Just as open source software turns 20 years old this year, these numbers are a testament to the incredible magic that happens when communities of developers openly share innovations.
Software Supply Chains at Work
What we’re witnessing here is a software supply chain in full effect. Open source projects contribute packaged code to the community, place it in public warehouses, and it’s then consumed by development teams around the globe to create new front-end, back-end or mobile applications for all of us. Every development team on the planet now utilizes a software supply chain that operates at insane speeds with massive throughput.
In a second tweet, Laurie wrote, “Since we have ~12 million users, that means the average user installed the neatly round number of 1000 packages in 7 days. In reality, most individuals installed very few packages, and a bunch of CI build boxes installed 10s or 100s of thousands of packages each.”

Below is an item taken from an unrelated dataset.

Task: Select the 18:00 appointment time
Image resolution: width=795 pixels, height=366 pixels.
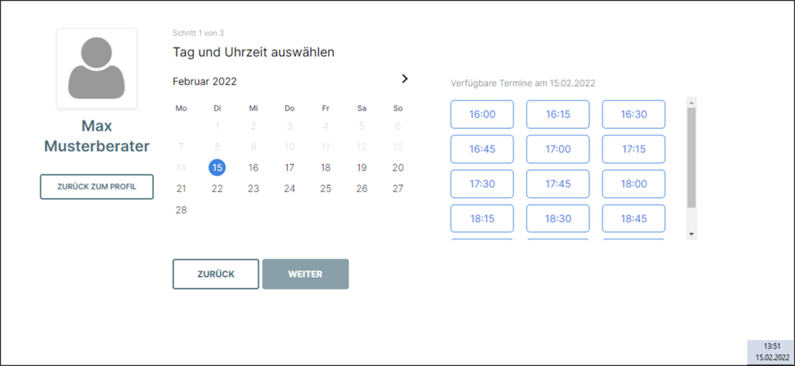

Essentially, there is an army of robots (automated CI tools) downloading billions of components from the web. While this type of automation is efficient, by itself it does not serve teams well.
Repositories to the Rescue
At Sonatype, we saw similar behavior by developers in the early days of Maven. Individual developers would download Java components directly from Maven Central. Maven users sitting right next to one another in the same room and on the same team would download the same versions of the same components needed for their builds, repeatedly. It was for this reason, among others, that our founders invented the Nexus repository manager.
While repository managers have been used for quite some time in the Java community, Laurie’s post tells us that adoption of the technology still lags in younger, less mature, packaged code ecosystems.
Not All Components Are Created Equal
I have often said that if you have 100 developers, you have 100 front doors open into your organization. If you have 1,000 developers? Then there are 1,000 front doors.
If you dissect Laurie’s comment further, you will also realize that any developer can bring any package into your organization at any time. While this does make them more efficient, it also points to security and governance concerns. Every component was developed by someone else, donated out to the internet and consumed in the millions. But you have no true idea of the source or origin of many of the components.
Research I have done in previous years at Sonatype demonstrated that 5.5 percent (1 in 18) of components downloaded by repository managers had known security vulnerabilities. While the percentage is not very large, keep in mind that a repository manager will only download a component once. Once cached, future downloads of that component are unnecessary and the components can be reused infinitely by that team.
Sonatype analysis of more than 40,000 Nexus repositories reveals that the average repository holds more than 1,600 components. Deeper analysis of the 1,600 components housed in the average repository manager found 192 security vulnerabilities were present among the components (some components having more than one security vulnerability).
Within software supply chains, repository managers and private container registries represent procurement gates into the development organization. The gates can be left wide open where component flows are not governed or they can represent opportunities for quality and security checkpoints that ensure defects are not passed downstream.
What’s in Your Repository Manager is in Production
“Alarmingly, many sites continue to rely on npm packages like YUI and SWFObject that are no longer maintained,” the researchers continued. “In fact, the median website in [NU’s] dataset is using a library version 1,177 days older than the newest release, which explains why so many vulnerable libraries tend to linger on the Web.”
What is Wrong With 200 Billion Downloads?
Nothing from an innovation standpoint. It’s awesome and we can all celebrate this achievement with Laurie.
At the same time, it gives us pause to reflect upon other concerns of our day, including cybersecurity threats, technical debt and wasteful context switching.